L’aspetto allucinante di una 'violenza di legge' cosiffatta, per quella bimba strappata alla madre, era parso poi modificato dalla notizia del colloquio fra il giudice e la donna, mesi dopo, quando questa avrebbe consentito a un temporaneo affido a una famiglia, chiedendo però che vivesse in Italia. Ma tutte le istanze, gli interventi, gli avvocati, i ricorsi a Tribunali, ministeri, consolati, per riavere la figlia, sono stati un vano e angoscioso calvario. La sostanza si è confermata questa, al nocciolo: che non può riaverla, o interloquire per il suo futuro destino, nonostante chieda "giustizia" ai tribunali; e che i giudici, i consoli, i ministri del Paese della madre sembra che non possano farci nulla.
Se le cose stanno davvero così e non hanno altra spiegazione o non trovano altra piega, non è un conflitto fra civiltà, ma assenza di civiltà. Ci sono i diritti umani fondamentali che gridano, e il dolore (pensare al dolore della madre è istintivo e naturale, ma c’è anche il dolore immanente dell’ingiustizia fatta subire alla figlia, che segna la sua vita) di fronte ai quali le questioni territoriali, o di competenza, o di prerogative sovrane cedono il passo.
La regola suprema è il best interest del minore, dicono tutti i Trattati. Ma quale pregiudizio temuto pareggerebbe – se non un’extrema ratio di salvataggio del minore – una maternità spezzata in due? Sbagliare, qui, è micidiale; sicché non giovano le mezze indignazioni, ci vuole la risolutezza con la quale, finalmente, il giudice sir James Munby presidente della Family Division dell’Alta Corte ha avocato il caso. Non abbiamo dubbi che l’Inghilterra sia un Paese civile, al quale può chiedersi conto e ragione; così come l’Italia è un Paese civile, capace di chiedere a schiena dritta ragione e conto. Noi non vogliamo essere i giudici dei giudici, ma capire sì, e attendiamo spiegazioni e decisioni civili e umane. C’è un aspetto umano "universale" toccato dalla scissione del rapporto madre-figlio.
È scritto nella Costituzione, all’articolo 31, che «la Repubblica protegge la maternità». La maternità non è il bambino, non è la donna; è la donna e il bambino insieme, è il loro abbraccio nella felicità simbiotica; i due volti nell’unica creta, se immaginiamo un’opera d’arte quale ci hanno consegnato infiniti artisti (mi viene in mente qui Medardo Rosso), intitolata "maternità". L’idea della maternità spezzata paga dazi tremendi alle teorie conflittuali. Su un versante è capace di vedere il figlio come una minaccia, o un peso, una fatica, una responsabilità insostenibile, fino al punto da inventare "scelte" (non ragioni) per rifiutarlo. Su un versante opposto giudica a metro, o a sua spanna, l’idoneità della madre al maternage e la scarta quando non è pari agli standard. E dire che nell’un caso e nell’altro la risposta invocata dal bisogno è la stessa: è l’aiuto, il sostegno, l’assistenza, la condivisione.

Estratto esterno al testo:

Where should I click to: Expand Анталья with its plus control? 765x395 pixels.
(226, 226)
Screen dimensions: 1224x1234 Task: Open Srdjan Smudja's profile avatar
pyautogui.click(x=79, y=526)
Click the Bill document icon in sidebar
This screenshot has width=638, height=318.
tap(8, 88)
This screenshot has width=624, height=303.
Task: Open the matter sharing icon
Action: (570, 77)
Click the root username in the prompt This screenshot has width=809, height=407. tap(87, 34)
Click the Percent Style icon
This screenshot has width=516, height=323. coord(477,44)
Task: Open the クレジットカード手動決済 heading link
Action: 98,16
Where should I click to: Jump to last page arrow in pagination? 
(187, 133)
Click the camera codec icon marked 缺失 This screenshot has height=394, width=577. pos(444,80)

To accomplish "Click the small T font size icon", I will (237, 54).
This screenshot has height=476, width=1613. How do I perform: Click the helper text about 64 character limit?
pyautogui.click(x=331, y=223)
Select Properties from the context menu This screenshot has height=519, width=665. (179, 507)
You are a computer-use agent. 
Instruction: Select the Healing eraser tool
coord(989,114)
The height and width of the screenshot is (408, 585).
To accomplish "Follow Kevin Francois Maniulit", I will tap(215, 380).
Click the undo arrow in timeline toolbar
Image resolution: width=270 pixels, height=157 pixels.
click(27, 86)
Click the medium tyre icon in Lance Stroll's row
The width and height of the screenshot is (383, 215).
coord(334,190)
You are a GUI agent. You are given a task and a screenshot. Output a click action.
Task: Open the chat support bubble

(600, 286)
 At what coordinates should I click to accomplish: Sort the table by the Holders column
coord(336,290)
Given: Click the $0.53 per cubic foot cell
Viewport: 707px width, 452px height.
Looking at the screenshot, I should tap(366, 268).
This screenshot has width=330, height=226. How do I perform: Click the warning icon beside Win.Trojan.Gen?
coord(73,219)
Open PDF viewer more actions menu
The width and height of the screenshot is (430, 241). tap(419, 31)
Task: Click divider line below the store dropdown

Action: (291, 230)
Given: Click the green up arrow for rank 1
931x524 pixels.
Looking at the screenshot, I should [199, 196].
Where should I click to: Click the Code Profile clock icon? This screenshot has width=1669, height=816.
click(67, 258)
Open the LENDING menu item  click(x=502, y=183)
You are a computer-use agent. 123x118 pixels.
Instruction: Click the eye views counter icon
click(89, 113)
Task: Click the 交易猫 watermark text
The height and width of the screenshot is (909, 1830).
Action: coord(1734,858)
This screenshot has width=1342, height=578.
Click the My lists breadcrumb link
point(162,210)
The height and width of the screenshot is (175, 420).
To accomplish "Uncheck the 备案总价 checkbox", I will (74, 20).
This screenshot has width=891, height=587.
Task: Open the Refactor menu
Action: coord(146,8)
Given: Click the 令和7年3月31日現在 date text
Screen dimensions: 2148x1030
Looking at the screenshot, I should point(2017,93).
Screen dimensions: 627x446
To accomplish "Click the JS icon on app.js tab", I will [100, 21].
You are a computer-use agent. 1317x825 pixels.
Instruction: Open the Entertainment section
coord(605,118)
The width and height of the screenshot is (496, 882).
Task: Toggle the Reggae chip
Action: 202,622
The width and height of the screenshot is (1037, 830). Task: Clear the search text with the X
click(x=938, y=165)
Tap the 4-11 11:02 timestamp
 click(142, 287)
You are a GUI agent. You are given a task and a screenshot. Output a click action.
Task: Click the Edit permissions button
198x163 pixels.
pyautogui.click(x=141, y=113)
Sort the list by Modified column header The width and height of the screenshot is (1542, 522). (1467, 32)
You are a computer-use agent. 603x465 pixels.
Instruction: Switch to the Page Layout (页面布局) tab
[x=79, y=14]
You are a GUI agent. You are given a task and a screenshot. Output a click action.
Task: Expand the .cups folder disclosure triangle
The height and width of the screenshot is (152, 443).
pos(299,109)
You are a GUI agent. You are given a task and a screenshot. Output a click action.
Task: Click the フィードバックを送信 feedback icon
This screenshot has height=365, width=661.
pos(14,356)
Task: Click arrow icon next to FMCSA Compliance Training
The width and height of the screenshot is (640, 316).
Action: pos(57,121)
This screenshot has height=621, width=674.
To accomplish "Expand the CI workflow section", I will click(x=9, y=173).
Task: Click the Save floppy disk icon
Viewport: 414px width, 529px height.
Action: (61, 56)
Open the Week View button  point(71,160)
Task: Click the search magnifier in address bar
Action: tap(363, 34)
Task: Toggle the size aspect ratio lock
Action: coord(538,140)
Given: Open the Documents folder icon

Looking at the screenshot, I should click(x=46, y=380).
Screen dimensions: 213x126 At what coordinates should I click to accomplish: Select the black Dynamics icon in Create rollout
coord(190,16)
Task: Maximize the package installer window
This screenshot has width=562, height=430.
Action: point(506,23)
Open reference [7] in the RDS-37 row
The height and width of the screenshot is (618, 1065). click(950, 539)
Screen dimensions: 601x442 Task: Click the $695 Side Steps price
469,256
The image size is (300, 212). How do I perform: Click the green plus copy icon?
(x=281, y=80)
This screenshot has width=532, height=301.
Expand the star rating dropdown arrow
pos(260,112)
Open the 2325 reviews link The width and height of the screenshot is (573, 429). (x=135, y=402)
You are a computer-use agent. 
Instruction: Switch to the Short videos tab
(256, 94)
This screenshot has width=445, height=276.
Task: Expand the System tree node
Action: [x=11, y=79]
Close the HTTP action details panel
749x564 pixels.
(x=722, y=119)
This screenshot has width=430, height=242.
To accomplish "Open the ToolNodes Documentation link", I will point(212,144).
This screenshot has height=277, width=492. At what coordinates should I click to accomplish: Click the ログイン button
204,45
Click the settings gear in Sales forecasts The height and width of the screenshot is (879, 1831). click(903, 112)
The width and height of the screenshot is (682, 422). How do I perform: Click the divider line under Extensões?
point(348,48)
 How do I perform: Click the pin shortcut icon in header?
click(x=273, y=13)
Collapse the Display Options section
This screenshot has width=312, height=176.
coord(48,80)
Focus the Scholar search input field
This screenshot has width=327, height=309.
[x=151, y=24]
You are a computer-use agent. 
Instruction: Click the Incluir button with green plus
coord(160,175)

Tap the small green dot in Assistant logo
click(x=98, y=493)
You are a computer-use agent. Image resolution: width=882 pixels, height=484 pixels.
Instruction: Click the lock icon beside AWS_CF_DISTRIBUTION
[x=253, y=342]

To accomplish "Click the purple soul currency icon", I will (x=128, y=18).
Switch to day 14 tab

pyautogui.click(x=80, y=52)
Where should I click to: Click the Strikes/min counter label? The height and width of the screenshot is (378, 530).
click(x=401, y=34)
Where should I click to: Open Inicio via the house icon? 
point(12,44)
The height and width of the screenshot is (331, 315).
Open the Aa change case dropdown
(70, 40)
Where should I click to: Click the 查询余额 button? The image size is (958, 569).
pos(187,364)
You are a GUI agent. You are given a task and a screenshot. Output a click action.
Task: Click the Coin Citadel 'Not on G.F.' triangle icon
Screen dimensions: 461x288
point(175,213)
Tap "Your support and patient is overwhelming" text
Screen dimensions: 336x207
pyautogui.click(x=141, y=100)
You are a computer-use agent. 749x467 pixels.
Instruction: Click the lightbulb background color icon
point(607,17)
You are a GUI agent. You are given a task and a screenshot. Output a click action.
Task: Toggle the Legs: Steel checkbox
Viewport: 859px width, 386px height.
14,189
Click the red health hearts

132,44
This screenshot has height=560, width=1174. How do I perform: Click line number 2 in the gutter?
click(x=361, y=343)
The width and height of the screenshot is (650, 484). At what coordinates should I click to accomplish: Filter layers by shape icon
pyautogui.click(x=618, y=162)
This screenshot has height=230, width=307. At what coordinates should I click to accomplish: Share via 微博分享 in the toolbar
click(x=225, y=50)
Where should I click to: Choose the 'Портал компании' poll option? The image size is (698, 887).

L’allontanamento dalla madre è un taglio "capitale"; dunque vi si può ricorrere quando vi è un rischio capitale per il bambino. In questo scenario non si getta l’infamia preconcetta sulle decisioni che ci paiono mannaia, finché non si conosce tutto, tutto dall’interno, a scongiurare rischi di tragedie diverse. Ma è necessario sapere. E soccorrere, aiutare. Perché il problema è proprio qui, nella conoscenza, nella diagnosi, e vorremmo dire nella diagnosi differenziale fra il disagio psichico lasciato al crepacuore della solitudine e dello scarto e il disagio vegliato fra cuori attenti. Fra questi ultimi noi scegliamo di stare.